6) Eventos climáticos extremos estão mais frequentes e severos

A década passada foi marcada por eventos climáticos extremos devastadores, incluindo ondas de calor em terra e nos oceanos, enchentes recordes, incêndios massivos e furacões. Comunidades ao redor do mundo já estão vivendo com os impactos de um aquecimento de apenas 1˚C; nosso clima ficará mais mortal e devastador a cada fração de grau adicional na temperatura.

Pesquisas recentes confirmam que os eventos climáticos extremos estão se tornando mais frequentes e severos. A probabilidade de seca aumentou substancialmente no Mediterrâneo por conta de emissões causadas pela atividade humana. Ondas de calor extremo estão aumentando. E há provas significativas de que o aquecimento causado pela ação humana resultou no aumento da frequência, intensidade e quantidade de precipitações. Em 2017, os furacões Harvey, Irma, Jose e Maria atingiram intensificação rápida sem precedentes, com Irma quebrando o recorde de ventos a 185 milhas por hora. Harvey e Maria quebraram recordes de chuva, com temperaturas mais quentes da água impulsionando precipitação extrema.
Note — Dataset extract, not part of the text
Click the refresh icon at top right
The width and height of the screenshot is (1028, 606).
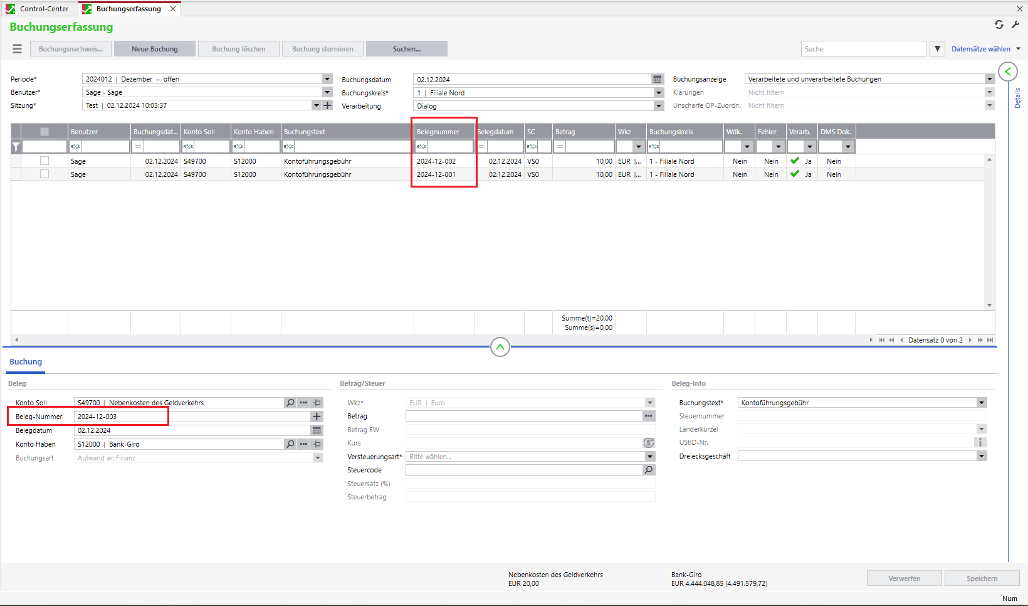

Ao mesmo tempo, a ciência da atribuição, que olha o quanto as mudanças climáticas aumentaram as chances de um particular evento ocorrer, avançou notavelmente na última década. Importantes análises incluem a da Academia Nacional e a do Bureau of the American Meteorological Society, que publicaram oito relatórios explicando como as mudanças do clima podem ter afetado os eventos extremos entre 2011 e 2018. Entre os muitos exemplos, relatórios mostram que as mudanças climáticas aumentaram as chances de ondas de calor intensas no nordeste da Ásia em 2018 e no sul da Europa em 2017, e a seca do leste africano em 2017, que contribuiu para risco alimentar. Além disso, muitos programas de pesquisa internacionais desenvolveram juntos o World Weather Attribution, projeto para analisar o papel das mudanças climáticas nos eventos extremos.

Será que 2020 pode se tornar a década da ação climática?

Se nós formos documentar as mudanças desses indicadores climáticos desde antes da revolução industrial, as tendências seriam ainda mais fortes. Mas mesmo em um período de uma década, a Terra se transformou.

É hora de colocar em prática políticas para mudar rapidamente o curso dos sinais vitais do planeta. Esperamos que em 2030 poderemos olhar para trás e chamar os dez anos anteriores de a década da ação climática.